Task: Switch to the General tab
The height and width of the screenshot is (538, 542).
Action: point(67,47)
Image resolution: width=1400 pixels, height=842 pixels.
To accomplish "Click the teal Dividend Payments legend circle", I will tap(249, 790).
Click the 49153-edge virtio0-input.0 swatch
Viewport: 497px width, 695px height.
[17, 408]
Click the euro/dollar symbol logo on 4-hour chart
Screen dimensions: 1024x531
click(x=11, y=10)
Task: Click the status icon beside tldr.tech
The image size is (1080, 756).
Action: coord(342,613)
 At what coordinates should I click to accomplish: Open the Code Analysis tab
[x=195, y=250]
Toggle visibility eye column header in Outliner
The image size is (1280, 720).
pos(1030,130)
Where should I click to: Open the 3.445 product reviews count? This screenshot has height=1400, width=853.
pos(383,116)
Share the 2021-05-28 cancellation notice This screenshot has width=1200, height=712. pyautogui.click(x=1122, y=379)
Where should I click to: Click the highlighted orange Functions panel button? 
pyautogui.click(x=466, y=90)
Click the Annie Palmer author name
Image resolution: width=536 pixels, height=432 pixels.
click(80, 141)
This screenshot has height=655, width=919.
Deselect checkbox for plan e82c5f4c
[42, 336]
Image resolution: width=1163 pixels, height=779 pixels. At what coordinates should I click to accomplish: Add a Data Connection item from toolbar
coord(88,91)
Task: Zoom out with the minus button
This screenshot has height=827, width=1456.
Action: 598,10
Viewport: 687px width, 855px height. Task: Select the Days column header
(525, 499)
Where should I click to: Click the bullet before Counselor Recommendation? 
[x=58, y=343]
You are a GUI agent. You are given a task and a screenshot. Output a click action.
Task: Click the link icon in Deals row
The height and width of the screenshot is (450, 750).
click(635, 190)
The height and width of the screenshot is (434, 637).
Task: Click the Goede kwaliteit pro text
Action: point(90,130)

# # # # #

● WHAT NEEDS TO BE DONE: Transcribe the data exactly.

● RESULT BELOW:
Task: Switch to the General tab
The height and width of the screenshot is (538, 542).
Action: point(67,47)
Image resolution: width=1400 pixels, height=842 pixels.
To accomplish "Click the teal Dividend Payments legend circle", I will tap(249, 790).
Click the 49153-edge virtio0-input.0 swatch
Viewport: 497px width, 695px height.
[17, 408]
Click the euro/dollar symbol logo on 4-hour chart
Screen dimensions: 1024x531
click(x=11, y=10)
Task: Click the status icon beside tldr.tech
The image size is (1080, 756).
Action: coord(342,613)
 At what coordinates should I click to accomplish: Open the Code Analysis tab
[x=195, y=250]
Toggle visibility eye column header in Outliner
The image size is (1280, 720).
pos(1030,130)
Where should I click to: Open the 3.445 product reviews count? This screenshot has height=1400, width=853.
pos(383,116)
Share the 2021-05-28 cancellation notice This screenshot has width=1200, height=712. pyautogui.click(x=1122, y=379)
Where should I click to: Click the highlighted orange Functions panel button? 
pyautogui.click(x=466, y=90)
Click the Annie Palmer author name
Image resolution: width=536 pixels, height=432 pixels.
click(80, 141)
This screenshot has height=655, width=919.
Deselect checkbox for plan e82c5f4c
[42, 336]
Image resolution: width=1163 pixels, height=779 pixels. At what coordinates should I click to accomplish: Add a Data Connection item from toolbar
coord(88,91)
Task: Zoom out with the minus button
This screenshot has height=827, width=1456.
Action: 598,10
Viewport: 687px width, 855px height. Task: Select the Days column header
(525, 499)
Where should I click to: Click the bullet before Counselor Recommendation? 
[x=58, y=343]
You are a GUI agent. You are given a task and a screenshot. Output a click action.
Task: Click the link icon in Deals row
The height and width of the screenshot is (450, 750).
click(635, 190)
The height and width of the screenshot is (434, 637).
Task: Click the Goede kwaliteit pro text
Action: point(90,130)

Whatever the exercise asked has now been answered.